Regardless he knows that the professor/student relationship starts with him admired and high status and ends with the student leaving to live their life and explore the world, where he is trapped in the same cycle, which he can only escape by semi-deliberately fucking things up for himself.
It's certainly not a romance in s conventional sense and Rita, I feel, is not interested in Frank in that way at all, whilst his interest is maybe speculative or something he's always done, and is unaware now, that he is too old or almost to be behaving this way.
For a while I've been toying with a sketch idea about an older guy saying to a younger woman "if I was twenty years younger you'd be in trouble" or whatever, because I think men say that because it gives them some distance from openly flirting, but also opens the possibility that they might say, "that doesn't matter". So it's a speculative flirtation technique and a deeply icky one, because it also supposes that all that is holding the woman back is the age of the man. I think a lot of men have difficulty understanding that they are no longer attractive, but even more so than they might never have been attractive. Or certainly not on some universal level.
Age, when both parties are adults, certainly isn't a major consideration. I think being the kind of man who says "if I was 20 years younger" is much more of an issue. Just like a man saying "I'm a nice guy".
Anyway, already lots of interesting things to think about and Anna is immediately excellent as Rita and the director Max is better at this than he is at tennis.

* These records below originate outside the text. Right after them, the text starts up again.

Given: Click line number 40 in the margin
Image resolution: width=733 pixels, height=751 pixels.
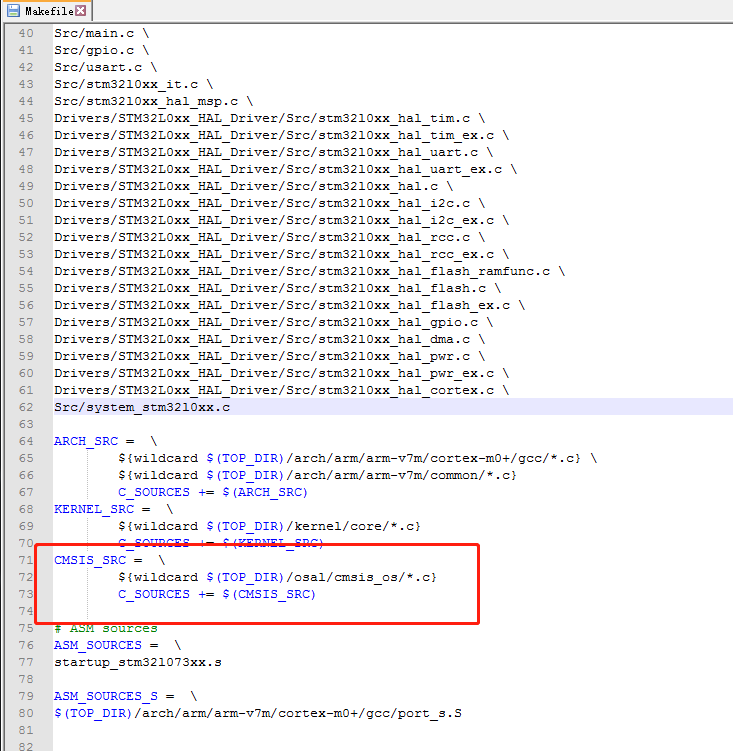Looking at the screenshot, I should pyautogui.click(x=25, y=33).
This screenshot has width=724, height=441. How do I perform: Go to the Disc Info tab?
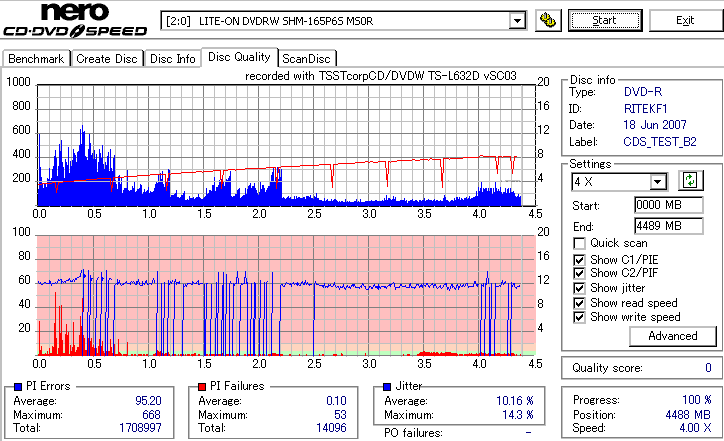coord(173,59)
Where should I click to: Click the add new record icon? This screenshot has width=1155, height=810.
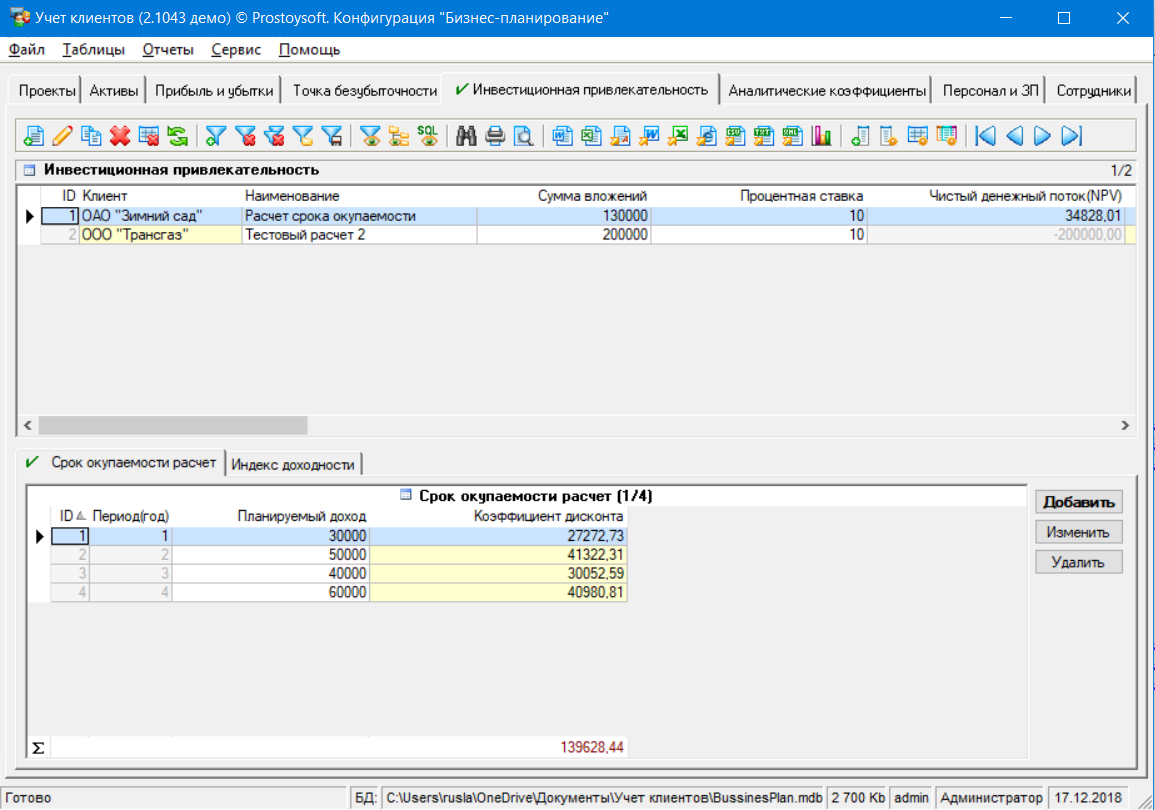tap(34, 136)
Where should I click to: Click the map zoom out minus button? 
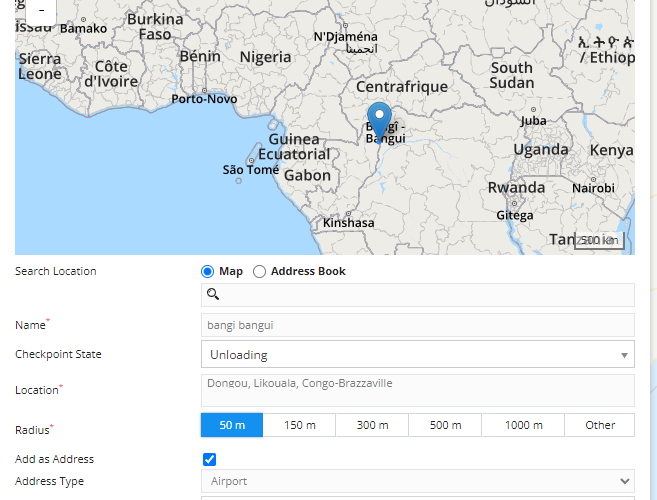point(41,9)
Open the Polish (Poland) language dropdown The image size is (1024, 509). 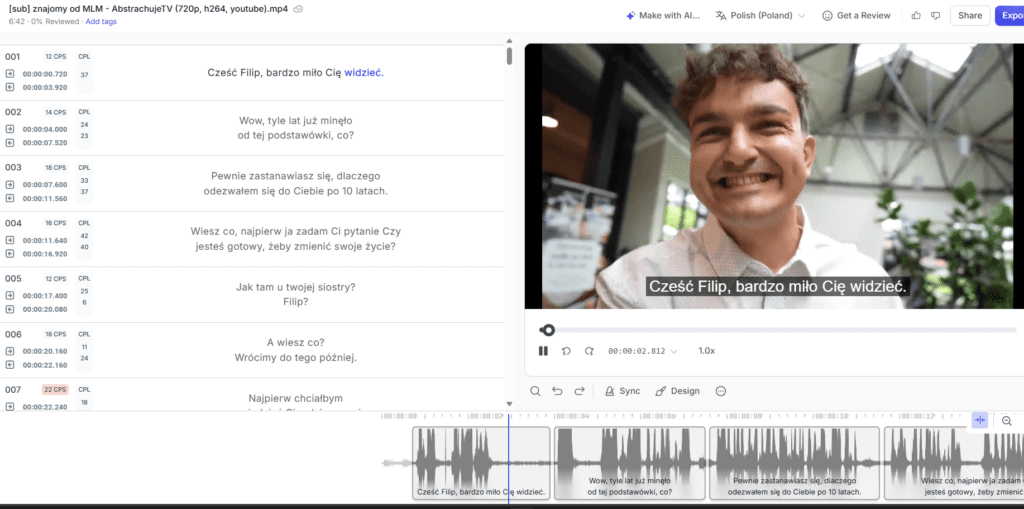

I am mildly terrified about learning all the lines - even though I am capable of remembering a 90+minute monologue for my stand up, this does seem like an awful lot to get on top of. In the old days of student theatre and my own plays when I acted in them, learning lines was the easy part for me. My old man brain is less sponge like, but I think I should be able to do it.
Weirdly there are a few versions of this play and I started learning the opening monologue from one book and it's quite different in the one we're using (which I think was the basis of last night's dream, where the opening of the play kept extending and extending and Rita never arrived). We have a couple of months to nail this. I am pretty confident we can do a great job, even if the play contains an amusing critique of amateur productions, which we have to decide whether to play with a wink or not.
It's totally sold out right now, but we are adding a couple more performances and I'll let you know when those are on sale.